Von Feen und Fußball: Island ist wirklich so: wild, märchenhaft und musikalisch. Fotoquelle: Ovchinnikova Irina / Shutterstock.com

Die Leidenschaft Islands heißt nicht Fußball, sondern Gesang. Außerdem gibt es viel mehr Elfen als Einwohner.

Dass ganz Island nicht mehr als 323.000 Einwohner zählt, weiß seit der Fußball-EM jedes Kind. Dabei ist die Insel im Nordatlantik größer (und schöner) als die Schweiz mit acht Millionen Einwohnern. Sie ist auch größer und viel schöner als Bayern mit zwölf Millionen.

Das ergibt einen Quotienten von Einwohner zu Fußball-Erfolgserlebnis, der weltweit einmalig ist und nur getoppt werden kann, sollte Liechtenstein eines Tages Weltmeister werden, also nie.

Wer Island begreifen will, sollte seinen vielen Dichtern lauschen, zum Beispiel Sigurdur A. Magnusson, der geschrieben hat: "Die Isländer sind auf die gleiche Weise unreif, wie die Jugend unreif ist." Soll heißen: klug und oberflächlich, lernbegierig und voller Fantasie.

Was die Einwohnerzahl angeht, hat Island die Welt getäuscht. Das Eiland ist in Wahrheit von einem zahlenmäßig nicht näher erfassten "Huldefólk" besetzt. Es lauert in jeder Höhle, hinter jedem Grasdachhaus, es flattert in Menschengestalt umher und greift, wie man mutmaßen muss, auch in Fußballspiele ein. Es handelt sich um Elfen, die zu Island passen wie das Nordlicht und die Wasserlauge, die den Geysiren entspringt.

Außerdem singen sie, die Elfen. Im Frühjahr ist eine CD mit Elfenmusik erschienen, "Álfadans" heißt sie (www.islandamusic.com): Gesänge wie der Wind oben auf dem 1700 Meter hohen eisbedeckten Arnafell; oder auf dem Vulkan Katla, bevor er ausbricht und Europas Luftraum mit Asche zuregnet.

Elfengesang ist der vielleicht tiefste Ausdruck einer Volksseele (ein zweifelhaftes Wort, aber in diesem Fall vielleicht ausnahmsweise?), die sich ganz und gar dem Gesang verschrieben hat. Singen ist Islands Passion, größer als Fußball.

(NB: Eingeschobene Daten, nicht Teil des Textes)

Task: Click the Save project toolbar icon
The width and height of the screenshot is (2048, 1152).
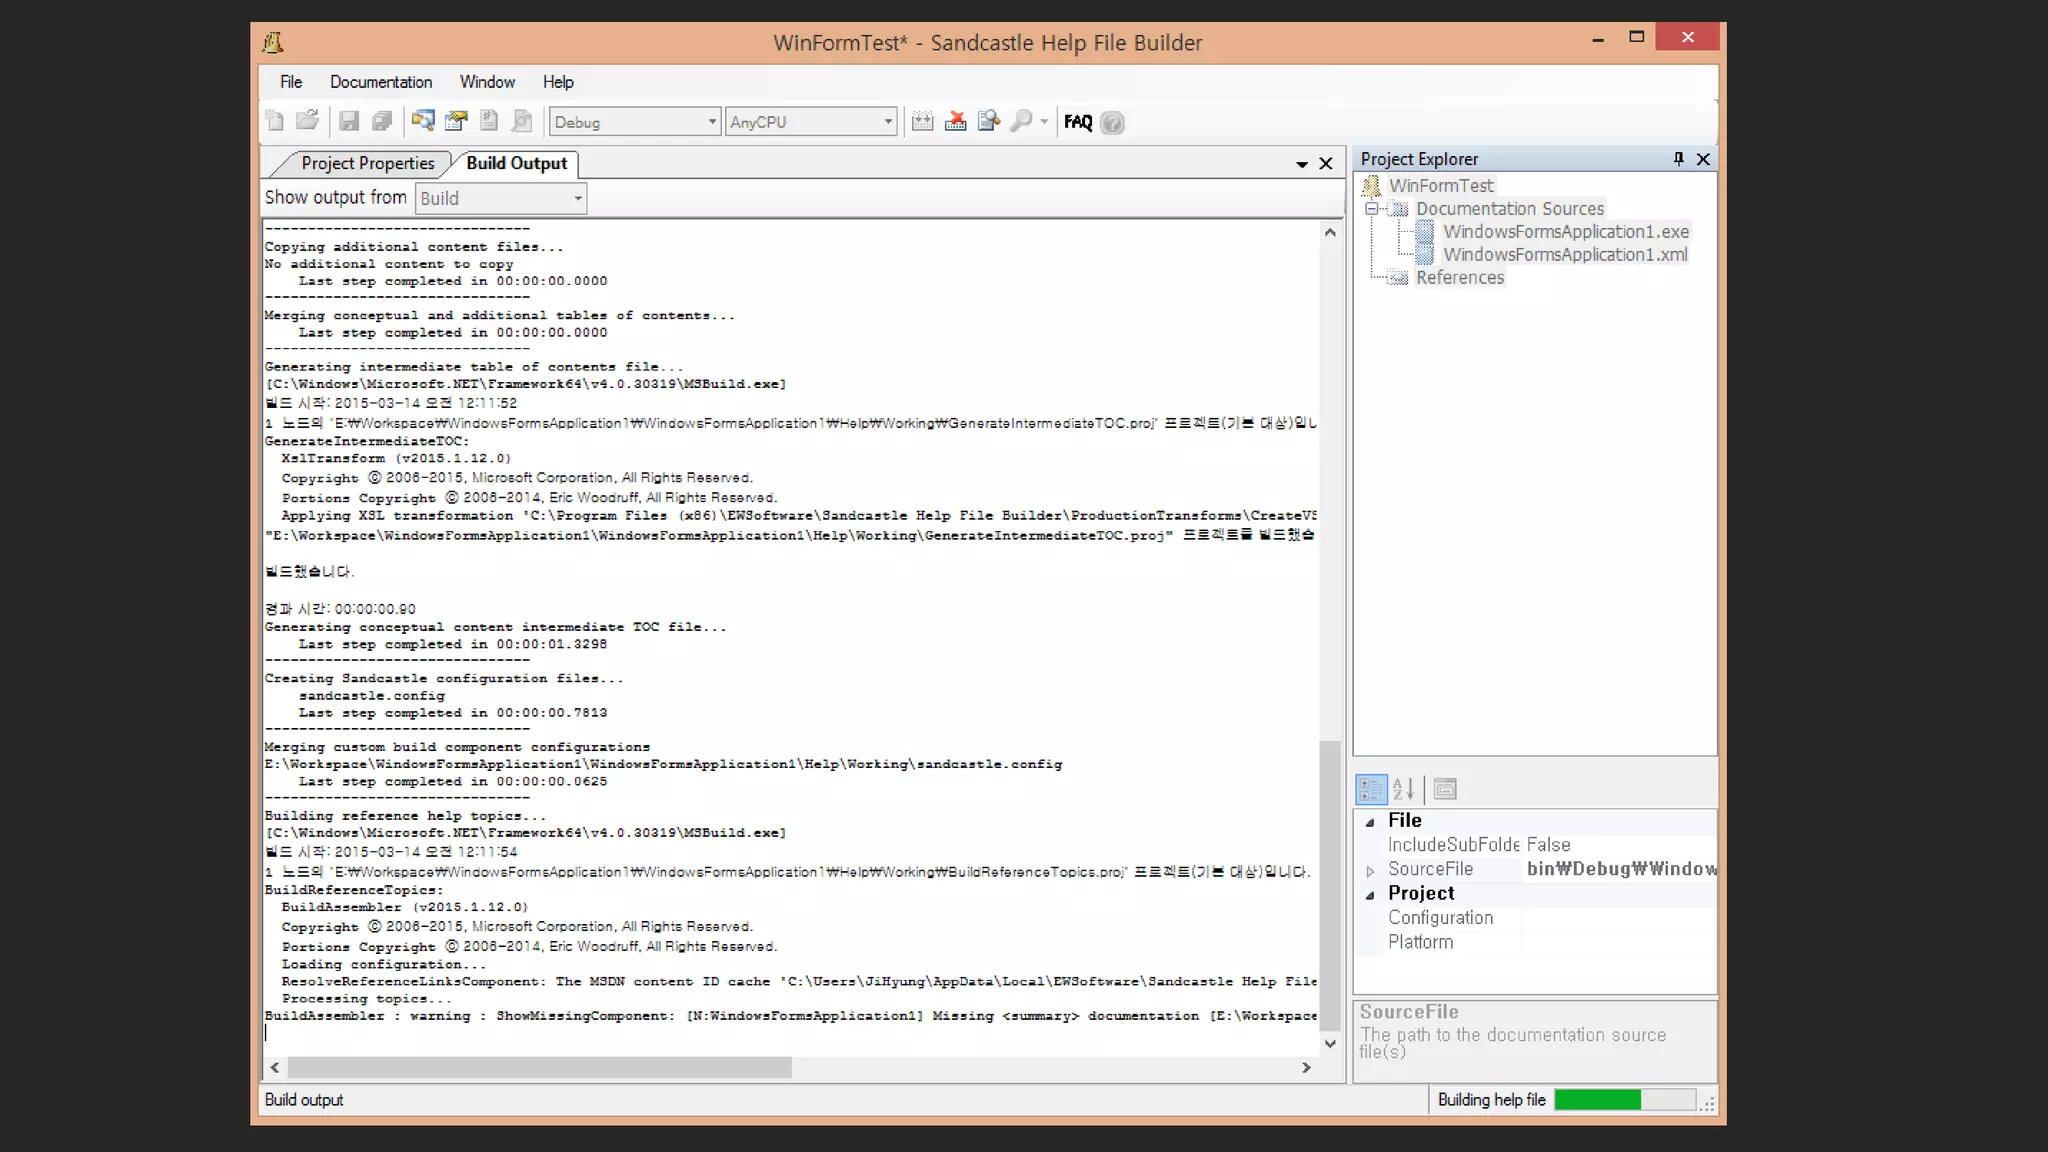Action: click(348, 122)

In dem Spielfilm "Cold Fever", in dem es einen Japaner nach Island verschlägt, wird kaum ein Wort gesprochen. Die Isländer singen immerfort, der Japaner läuft gegen fröhliche Chöre an, die keine Auskunft geben.

Die Hingabe an die heilende Kraft des Gesangs muss mit der Natur zusammenhängen, die übermächtig und wie ein Bühnenbild über dem Alltag thront. Kaum einer der 100.000 Quadratkilometer Inselfläche, auf dem es nicht blubbern, grummeln, dampfen oder beben würde. Lavafelder, Moosflächen, Gletscher, Hunderte von Niagaras und Millionen Schafe im Wollmantel prägen das Landesinnere, das dem Touristen, der dort nicht länger verweilen muss, romantisch schön und auch ein wenig außerirdisch erscheint.

Nur hier konnte Jules Verne das Einstiegsloch für seinen Roman "Die Reise zum Mittelpunkt der Erde" finden, nämlich im Krater des Vulkans Snaefellsjökull auf einer westlichen Halbinsel Islands. In einem anderen Roman, "Das wiedergefundene Paradies" (womit Island gemeint ist), schreibt der bekannteste Schriftsteller des Landes, Halldor Laxness (1902–1998): "Wenn die Welt in den Augen unserer Kinder nicht mehr voller Wunder ist, dann ist nicht mehr viel übrig."

So ist das im Land der Unreife. Aber zur Not greifen die Elfen ein.